Thats right Raghavendra. If we match the thread IDs (consuming CPU) in http://collab-shell.usersys.redhat.com/01909671/x-image/sh_remote_session_26092017.png against the ones in gdb stack (http://collab-shell.usersys.redhat.com/01909671/x-text/ganeshagdb.log), they are all upcall threads. That confirms our theory that upcall polling is adding up to high CPU usage even on customer environment. This is being addressed as part of bug1485836. We need to support on glusterfs to provide APIs to be able to register for asynchronous upcalls to be sent to application.
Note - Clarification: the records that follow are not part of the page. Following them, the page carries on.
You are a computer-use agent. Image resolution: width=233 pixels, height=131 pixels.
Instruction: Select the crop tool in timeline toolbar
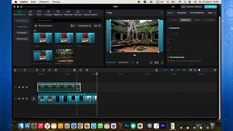tap(87, 70)
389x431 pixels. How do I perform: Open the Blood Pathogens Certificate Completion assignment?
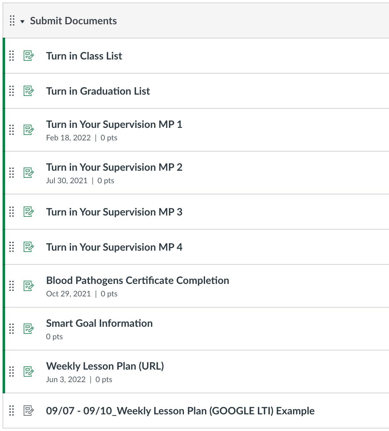(138, 280)
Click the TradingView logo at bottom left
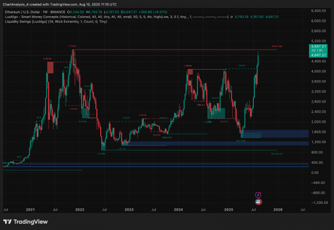Screen dimensions: 334x230 tap(26, 222)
Post that those APIs need to be consumed by ganesha. Changes needed in gluster are sent upstream for review - https://review.gluster.org/#/c/18349/
Based on comment #80. We(GSS) will make sure that customer doesn't upgrade to 3.3.1. @Damian: Please make sure this information is conveyed well to the customer.
Accidently cleared needinfo on Rahul. Setting it back.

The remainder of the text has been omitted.